Compulsory purchase not part of the consultation!

Friday, 29th April 2022

• “NO consultation, no debate, no humility, no shame”, the comment of a long-time Islington resident on last week’s council executive decision to back Newlon Housing Association’s plans for the New Barnsbury Estate with a compulsory purchase order.

I understand it took the eight executive members less than one minute to rubber-stamp the
CPO proposal made by housing boss Cllr Diarmaid Ward, who lauded Newlon’s “wonderful” scheme. The entire executive meeting lasted just over 13 minutes…

Newlon announced in January that a planning application for its proposed mega-demolition and rebuild scheme – in the offing since October 2019 – would be submitted in “spring 2022”.

This would almost triple the number of homes on the site from 351 existing social rented homes with an addition of some 600 new dwellings. It asserts that its proposals are supported by the overwhelming majority of residents.

Since a CPO wasn’t included in the resident consultation, this claim cannot stand. And fairness, let alone democracy, demands that the views of the estate dwellers be resought.

Is Newlon really expecting that, without a fresh consultation, it can simply buy out the leaseholders who voted against its scheme?

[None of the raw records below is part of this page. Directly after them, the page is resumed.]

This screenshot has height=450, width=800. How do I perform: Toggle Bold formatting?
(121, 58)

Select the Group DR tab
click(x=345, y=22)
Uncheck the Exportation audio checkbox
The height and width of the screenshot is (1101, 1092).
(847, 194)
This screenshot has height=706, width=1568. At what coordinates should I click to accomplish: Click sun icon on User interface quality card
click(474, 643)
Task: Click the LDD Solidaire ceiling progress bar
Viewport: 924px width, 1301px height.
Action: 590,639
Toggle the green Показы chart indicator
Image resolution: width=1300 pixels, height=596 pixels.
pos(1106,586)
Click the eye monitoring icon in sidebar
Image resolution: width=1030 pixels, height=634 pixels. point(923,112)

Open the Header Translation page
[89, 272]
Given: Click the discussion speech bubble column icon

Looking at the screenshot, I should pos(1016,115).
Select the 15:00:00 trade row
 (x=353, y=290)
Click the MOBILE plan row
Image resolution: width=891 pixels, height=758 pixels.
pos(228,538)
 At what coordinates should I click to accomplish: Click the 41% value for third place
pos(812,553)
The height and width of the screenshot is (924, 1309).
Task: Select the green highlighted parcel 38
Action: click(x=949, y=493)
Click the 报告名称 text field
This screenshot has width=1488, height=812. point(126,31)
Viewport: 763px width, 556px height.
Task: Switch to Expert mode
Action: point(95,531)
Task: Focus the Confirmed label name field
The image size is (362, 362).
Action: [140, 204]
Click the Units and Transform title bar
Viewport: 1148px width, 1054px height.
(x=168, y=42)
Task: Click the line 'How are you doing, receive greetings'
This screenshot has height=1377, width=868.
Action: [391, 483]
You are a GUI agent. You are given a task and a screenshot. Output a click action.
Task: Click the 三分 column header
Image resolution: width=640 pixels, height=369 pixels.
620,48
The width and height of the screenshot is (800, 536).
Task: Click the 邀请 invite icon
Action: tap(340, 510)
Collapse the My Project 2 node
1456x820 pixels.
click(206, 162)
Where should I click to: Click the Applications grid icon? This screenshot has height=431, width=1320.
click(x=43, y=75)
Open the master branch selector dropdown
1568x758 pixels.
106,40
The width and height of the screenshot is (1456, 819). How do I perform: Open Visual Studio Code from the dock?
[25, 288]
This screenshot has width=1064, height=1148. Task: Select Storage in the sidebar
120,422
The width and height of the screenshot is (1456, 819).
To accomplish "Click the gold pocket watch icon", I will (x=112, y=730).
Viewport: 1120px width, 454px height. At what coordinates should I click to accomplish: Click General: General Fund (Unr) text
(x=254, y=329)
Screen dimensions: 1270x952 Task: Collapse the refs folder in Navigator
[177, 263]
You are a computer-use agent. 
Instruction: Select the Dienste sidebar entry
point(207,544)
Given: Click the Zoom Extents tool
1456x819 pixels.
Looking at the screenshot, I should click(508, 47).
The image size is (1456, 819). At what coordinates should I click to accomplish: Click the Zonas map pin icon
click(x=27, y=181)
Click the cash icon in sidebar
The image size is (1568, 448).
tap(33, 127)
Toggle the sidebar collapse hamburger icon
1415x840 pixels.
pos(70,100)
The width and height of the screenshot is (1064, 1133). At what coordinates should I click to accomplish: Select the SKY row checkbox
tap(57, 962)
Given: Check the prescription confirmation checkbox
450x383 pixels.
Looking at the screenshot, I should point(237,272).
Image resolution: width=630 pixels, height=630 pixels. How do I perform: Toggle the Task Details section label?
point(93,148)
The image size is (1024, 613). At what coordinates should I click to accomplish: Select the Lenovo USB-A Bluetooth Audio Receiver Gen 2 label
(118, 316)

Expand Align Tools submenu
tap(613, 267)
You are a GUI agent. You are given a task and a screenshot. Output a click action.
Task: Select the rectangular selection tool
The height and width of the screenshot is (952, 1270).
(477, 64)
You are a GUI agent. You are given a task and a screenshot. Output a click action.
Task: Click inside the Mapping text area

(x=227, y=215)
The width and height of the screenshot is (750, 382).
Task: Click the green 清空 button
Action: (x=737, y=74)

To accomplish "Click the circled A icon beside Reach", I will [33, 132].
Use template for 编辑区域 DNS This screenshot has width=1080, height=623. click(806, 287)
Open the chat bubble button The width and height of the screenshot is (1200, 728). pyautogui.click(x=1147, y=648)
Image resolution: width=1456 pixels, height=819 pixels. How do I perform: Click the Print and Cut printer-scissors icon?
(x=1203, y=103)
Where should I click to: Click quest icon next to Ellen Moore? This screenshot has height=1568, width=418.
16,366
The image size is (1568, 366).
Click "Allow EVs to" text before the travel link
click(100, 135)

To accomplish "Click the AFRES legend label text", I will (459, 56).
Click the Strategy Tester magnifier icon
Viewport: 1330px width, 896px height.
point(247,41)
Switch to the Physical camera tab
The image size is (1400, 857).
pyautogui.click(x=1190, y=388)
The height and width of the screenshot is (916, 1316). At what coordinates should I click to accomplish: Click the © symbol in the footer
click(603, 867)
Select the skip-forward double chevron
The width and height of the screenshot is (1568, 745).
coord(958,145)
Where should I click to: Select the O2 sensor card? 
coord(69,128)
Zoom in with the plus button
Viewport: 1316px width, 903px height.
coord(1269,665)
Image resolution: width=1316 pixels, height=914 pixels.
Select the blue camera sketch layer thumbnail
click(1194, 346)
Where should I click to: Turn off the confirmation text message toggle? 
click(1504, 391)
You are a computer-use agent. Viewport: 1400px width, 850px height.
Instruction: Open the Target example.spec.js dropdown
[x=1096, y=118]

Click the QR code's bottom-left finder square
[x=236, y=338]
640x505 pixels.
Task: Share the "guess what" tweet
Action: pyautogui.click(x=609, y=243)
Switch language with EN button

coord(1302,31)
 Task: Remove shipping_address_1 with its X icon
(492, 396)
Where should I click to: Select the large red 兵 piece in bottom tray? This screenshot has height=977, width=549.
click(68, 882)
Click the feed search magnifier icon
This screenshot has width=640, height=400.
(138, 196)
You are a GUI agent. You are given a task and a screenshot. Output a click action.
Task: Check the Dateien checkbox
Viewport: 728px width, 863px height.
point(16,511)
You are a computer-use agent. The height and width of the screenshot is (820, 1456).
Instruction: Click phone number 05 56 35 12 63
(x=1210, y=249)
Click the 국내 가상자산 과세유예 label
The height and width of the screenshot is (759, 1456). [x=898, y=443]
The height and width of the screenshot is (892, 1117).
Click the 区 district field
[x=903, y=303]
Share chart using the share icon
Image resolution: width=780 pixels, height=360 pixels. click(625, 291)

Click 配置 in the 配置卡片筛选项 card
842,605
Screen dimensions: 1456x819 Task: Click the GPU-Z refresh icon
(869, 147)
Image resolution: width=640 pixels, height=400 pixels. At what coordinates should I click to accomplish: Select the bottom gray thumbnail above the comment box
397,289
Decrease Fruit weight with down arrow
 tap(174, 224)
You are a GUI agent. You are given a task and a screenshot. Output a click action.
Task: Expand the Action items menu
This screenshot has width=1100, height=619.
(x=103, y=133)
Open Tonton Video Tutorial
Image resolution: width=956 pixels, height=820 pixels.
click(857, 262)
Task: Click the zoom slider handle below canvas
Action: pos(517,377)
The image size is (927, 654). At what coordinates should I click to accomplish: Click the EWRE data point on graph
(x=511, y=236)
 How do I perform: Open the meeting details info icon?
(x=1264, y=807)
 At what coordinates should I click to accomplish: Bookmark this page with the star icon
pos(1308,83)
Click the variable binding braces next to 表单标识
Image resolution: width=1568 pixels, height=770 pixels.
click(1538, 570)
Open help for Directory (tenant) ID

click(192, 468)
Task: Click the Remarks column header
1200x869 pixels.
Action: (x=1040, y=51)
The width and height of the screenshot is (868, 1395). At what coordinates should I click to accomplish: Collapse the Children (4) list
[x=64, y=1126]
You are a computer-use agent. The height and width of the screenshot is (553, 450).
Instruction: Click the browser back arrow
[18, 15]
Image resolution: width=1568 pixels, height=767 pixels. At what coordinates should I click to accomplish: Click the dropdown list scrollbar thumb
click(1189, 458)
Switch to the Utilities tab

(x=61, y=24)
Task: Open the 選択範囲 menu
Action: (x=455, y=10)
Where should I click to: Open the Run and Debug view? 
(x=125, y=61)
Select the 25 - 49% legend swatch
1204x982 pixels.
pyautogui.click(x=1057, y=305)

It’s interesting to note that James Murray, Cllr Ward’s predecessor and now MP for Ealing North, previously a New Barnsbury leaseholder, has updated his register of parliamentary members’ interests to state that since January this year he no longer owns his flat on the estate and that his rental income from same ceased in October 2021.

It’s to be hoped that Islington’s planning committee members will behave more democratically and properly scrutinise this scheme if and when it comes before them, making a mockery as it does of the Town Hall’s “net-zero” and other environmental commitments.

Mature trees will be lost under the proposals, while the Royal Institute of British Architects has made clear that refurbishment should replace demolition because of the “embodied carbon” pollution involved in constructing replacement builds.

And all that before it assesses the increased demands which will be placed on the borough’s infrastructure and utility services from such a huge increase in residential numbers.

Let’s not forget that this isn’t the only ginormous scheme currently under consideration in the borough. Think the Holloway Prison site, and that Islington is already the most densely populated local authority in the country with the least green space per head.

The high-handed bullying which seems to lie behind the CPO decision (were backbench councillors consulted regarding the order which will be used “if necess-ary” to impose the scheme on estate resi-dents?) is ugly, the justification for it the need for more social / affordable housing. It really is time to rethink housing strategy.

Meantime May 5 is election day with an opportunity to reduce the stranglehold of one party over the decision-making in our borough.